“I don’t care about it,” senior Lauren Dickey said.
This is a common opinion among the student body about the new ID policy regarding student safety. Many students feel that the policy is getting to be too much.
“I think it is helpful, but I think the ID policy is overkill,” senior Cameron Egan said. “We have to scan in to get in and out, so obviously if I’m in the building I have an ID. It is more of a checkpoint rather than a safety measure.”
Checking into the school building, one can see many students put their lanyard on, scan in, and then throw their lanyard and the ID it holds back into their backpack. Students in the halls not wearing their ID is a common sight despite staff telling them to put it back on.
Now many teachers would blame this on simple teenage rebellion and stop there.
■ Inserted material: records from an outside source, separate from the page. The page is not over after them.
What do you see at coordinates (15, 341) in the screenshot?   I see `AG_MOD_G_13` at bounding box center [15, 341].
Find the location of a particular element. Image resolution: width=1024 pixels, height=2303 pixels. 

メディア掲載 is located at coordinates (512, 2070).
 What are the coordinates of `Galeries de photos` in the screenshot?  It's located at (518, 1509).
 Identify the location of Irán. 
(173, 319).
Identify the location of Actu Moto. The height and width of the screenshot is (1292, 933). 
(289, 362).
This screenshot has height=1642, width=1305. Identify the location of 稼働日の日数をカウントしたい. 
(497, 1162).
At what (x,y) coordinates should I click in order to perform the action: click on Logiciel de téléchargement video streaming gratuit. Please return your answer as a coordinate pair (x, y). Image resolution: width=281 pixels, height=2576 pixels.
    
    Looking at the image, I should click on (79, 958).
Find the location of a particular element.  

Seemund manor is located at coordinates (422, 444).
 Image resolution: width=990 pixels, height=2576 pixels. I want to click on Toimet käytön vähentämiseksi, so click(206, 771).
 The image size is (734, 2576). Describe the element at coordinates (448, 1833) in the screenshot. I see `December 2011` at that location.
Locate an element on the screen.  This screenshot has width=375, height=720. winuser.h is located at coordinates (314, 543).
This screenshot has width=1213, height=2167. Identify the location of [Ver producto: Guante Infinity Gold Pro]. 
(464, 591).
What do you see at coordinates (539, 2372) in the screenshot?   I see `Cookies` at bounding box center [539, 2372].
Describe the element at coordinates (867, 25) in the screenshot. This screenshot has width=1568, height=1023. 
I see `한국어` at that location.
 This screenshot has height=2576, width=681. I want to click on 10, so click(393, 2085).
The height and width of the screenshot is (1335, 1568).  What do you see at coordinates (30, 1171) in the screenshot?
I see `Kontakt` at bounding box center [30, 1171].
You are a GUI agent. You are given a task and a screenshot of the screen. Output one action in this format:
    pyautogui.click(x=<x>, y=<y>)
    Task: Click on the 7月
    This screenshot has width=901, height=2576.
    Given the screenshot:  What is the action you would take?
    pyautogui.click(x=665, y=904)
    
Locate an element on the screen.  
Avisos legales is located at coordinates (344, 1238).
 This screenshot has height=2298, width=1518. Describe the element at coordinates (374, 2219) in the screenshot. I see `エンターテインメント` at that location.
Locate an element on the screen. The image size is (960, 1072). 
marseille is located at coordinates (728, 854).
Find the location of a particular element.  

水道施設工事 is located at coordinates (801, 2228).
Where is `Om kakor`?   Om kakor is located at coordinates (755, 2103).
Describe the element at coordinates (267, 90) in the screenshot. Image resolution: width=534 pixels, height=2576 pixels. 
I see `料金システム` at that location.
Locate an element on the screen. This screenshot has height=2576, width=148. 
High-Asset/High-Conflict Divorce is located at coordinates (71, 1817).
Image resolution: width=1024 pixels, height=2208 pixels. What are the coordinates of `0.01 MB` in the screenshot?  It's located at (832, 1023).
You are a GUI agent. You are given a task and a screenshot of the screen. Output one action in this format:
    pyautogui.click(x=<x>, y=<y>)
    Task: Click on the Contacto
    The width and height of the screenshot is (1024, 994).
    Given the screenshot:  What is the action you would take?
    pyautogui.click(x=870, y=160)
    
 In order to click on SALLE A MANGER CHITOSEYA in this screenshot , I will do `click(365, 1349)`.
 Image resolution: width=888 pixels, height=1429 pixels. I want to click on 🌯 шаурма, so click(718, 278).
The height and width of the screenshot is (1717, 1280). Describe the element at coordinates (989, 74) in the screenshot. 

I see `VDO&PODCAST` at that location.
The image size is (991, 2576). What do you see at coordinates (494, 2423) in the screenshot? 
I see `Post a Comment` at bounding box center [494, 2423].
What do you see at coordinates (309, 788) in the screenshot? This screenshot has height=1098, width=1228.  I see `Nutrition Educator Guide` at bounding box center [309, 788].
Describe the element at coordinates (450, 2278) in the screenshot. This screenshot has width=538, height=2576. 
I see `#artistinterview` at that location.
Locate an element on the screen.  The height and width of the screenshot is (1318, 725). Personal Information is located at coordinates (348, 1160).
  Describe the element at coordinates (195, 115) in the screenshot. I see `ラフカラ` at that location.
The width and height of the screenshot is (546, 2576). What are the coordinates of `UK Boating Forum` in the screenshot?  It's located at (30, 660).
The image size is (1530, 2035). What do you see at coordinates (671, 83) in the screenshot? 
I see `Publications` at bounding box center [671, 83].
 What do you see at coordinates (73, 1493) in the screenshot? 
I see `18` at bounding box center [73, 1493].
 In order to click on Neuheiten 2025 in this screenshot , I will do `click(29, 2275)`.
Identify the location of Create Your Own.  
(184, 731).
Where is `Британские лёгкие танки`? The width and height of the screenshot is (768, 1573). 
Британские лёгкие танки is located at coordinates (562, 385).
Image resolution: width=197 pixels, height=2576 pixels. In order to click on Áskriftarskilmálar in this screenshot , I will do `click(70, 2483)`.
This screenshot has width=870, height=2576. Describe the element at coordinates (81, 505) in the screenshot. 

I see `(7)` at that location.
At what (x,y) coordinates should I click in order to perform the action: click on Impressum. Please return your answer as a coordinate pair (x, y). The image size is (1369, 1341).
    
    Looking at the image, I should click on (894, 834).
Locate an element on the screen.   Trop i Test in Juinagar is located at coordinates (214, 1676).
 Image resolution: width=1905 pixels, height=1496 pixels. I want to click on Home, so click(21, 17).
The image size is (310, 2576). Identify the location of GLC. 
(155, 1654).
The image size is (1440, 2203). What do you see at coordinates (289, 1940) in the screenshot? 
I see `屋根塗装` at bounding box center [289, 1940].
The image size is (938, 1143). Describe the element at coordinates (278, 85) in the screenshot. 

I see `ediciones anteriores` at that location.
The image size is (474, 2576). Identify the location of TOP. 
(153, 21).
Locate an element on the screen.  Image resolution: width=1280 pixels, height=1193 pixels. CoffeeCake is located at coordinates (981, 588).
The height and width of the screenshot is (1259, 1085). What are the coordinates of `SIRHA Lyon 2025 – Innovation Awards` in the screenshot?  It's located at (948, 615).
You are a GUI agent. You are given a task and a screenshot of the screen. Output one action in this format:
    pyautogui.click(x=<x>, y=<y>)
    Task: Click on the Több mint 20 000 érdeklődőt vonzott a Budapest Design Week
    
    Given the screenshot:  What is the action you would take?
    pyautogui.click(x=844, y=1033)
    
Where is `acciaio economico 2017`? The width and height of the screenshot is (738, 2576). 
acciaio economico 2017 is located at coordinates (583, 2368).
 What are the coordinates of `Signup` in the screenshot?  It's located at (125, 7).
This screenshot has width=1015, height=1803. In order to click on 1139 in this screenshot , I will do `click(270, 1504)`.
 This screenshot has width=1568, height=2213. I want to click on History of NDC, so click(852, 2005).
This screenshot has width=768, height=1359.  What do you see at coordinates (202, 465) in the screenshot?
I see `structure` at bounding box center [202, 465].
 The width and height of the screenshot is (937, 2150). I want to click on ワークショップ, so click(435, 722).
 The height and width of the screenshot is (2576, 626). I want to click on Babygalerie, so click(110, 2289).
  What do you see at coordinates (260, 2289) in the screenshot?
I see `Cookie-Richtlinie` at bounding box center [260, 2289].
But there is more to it. The lack of honesty between administration and students is the key to why students won’t wear IDs.
“I think it is very needed, especially in the climate of our world today, with a shooting happening often,” orchestra teacher Jeffrey Rollins said. “I think it is easy to lose the bigger picture when you’re a 16-year-old. You have a group of students that are just choosing to be defiant. You have other people who genuinely forget.”
With the issue of mass shootings going up, students should be wearing IDs in order to maintain safety within HHS. Scanning in is a checkpoint, but wearing the ID later on is a safety measure.
“We’re not saying that this ID is going to shield you from anything, but it does allow us to keep track of who is in the building and who isn’t,” Rollins said.
School administrators need to tell students that IDs are to track who is and who is not in the school building if they ever want to get people to listen. The ID is not protection, it is a tool to be used to protect. It does not make anyone bulletproof, but it immediately shares who is meant to be in the school or not.
People need a concrete reason to do something, and without concrete evidence as to why students should wear IDs, they will not. Huntley High School needs to be more upfront with why they make students wear IDs after scanning into the building.